On what was a very cold night at Regents Park, Conan Doyle’s famous detective, portrayed here by the Rik Mayall-esque Joshua James, has a case to crack featuring a jewel conspiracy which started in India many years ago. Together with his well-known accomplice Watson (Jyuddah Jaymes), the pair must uncover the secrets of the mystery and discover why arrests have been made incorrectly and who is behind the murders.
Visually, the show is difficult to fault. The open-air setting becomes part of the storytelling, especially in the darker scenes where the creeping evening atmosphere adds genuine tension. The staging is generally inventive & fluid and there are moments that briefly hint at the sharper production this could have been.
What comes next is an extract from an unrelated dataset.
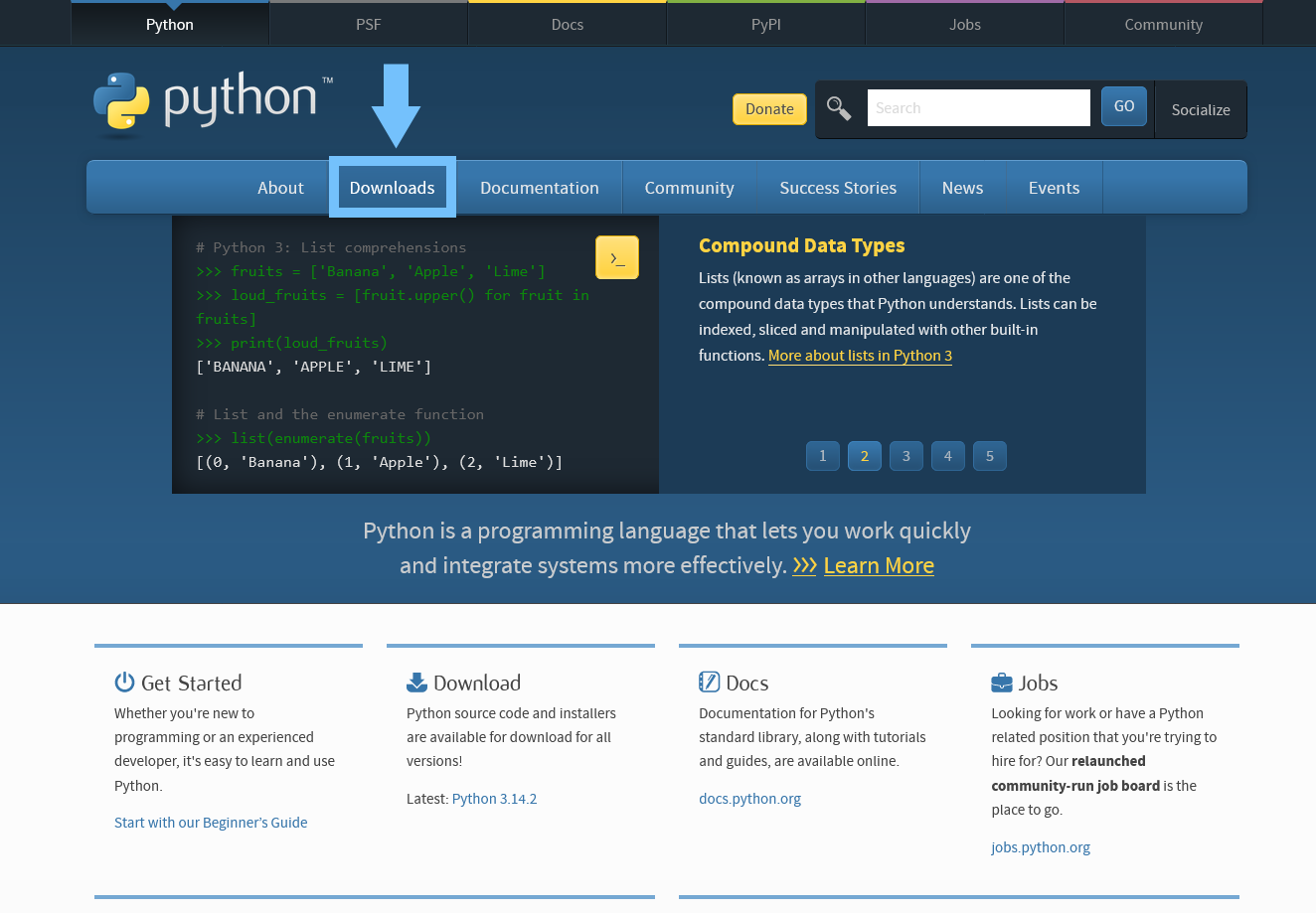Click the Docs notepad icon
The image size is (1316, 913).
click(709, 683)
Disappointingly, Joel Horwood’s script is heavy on exposition and frankly over complicated. I’m sure fans of mystery would love to solve some of the puzzles themselves but sadly, we aren’t given much of a chance here with frantic storytelling and confusing narratives. Sean Holmes’ direction sees James’ Sherlock being played at a hundred miles per hour which, although an obvious and clever choice, makes the wordy script even harder to digest. Holmes does make use of the whole space wonderfully though with real trees being rustled all around us and a lovely fight scene happening at the rear of the auditorium. There’s also a nice circus sequence in the second act but it does feel shoehorned, as do the random movement sequences and the strange idea of featuring animal heads here and there throughout.
Elena Peña’s sound design is a highlight, aiding the production beautifully and Grace Smart’s set design is also simple yet effective.
The final twist provided a few gasps from the audience but lands with more confusion rather than shock to most. The lack of wit and comedy from the text is the main disappointment here, together with the increasingly convoluted plot which should be far more compelling than it is.
It’s an intriguing night at the theatre but they sadly haven’t fully cracked the case.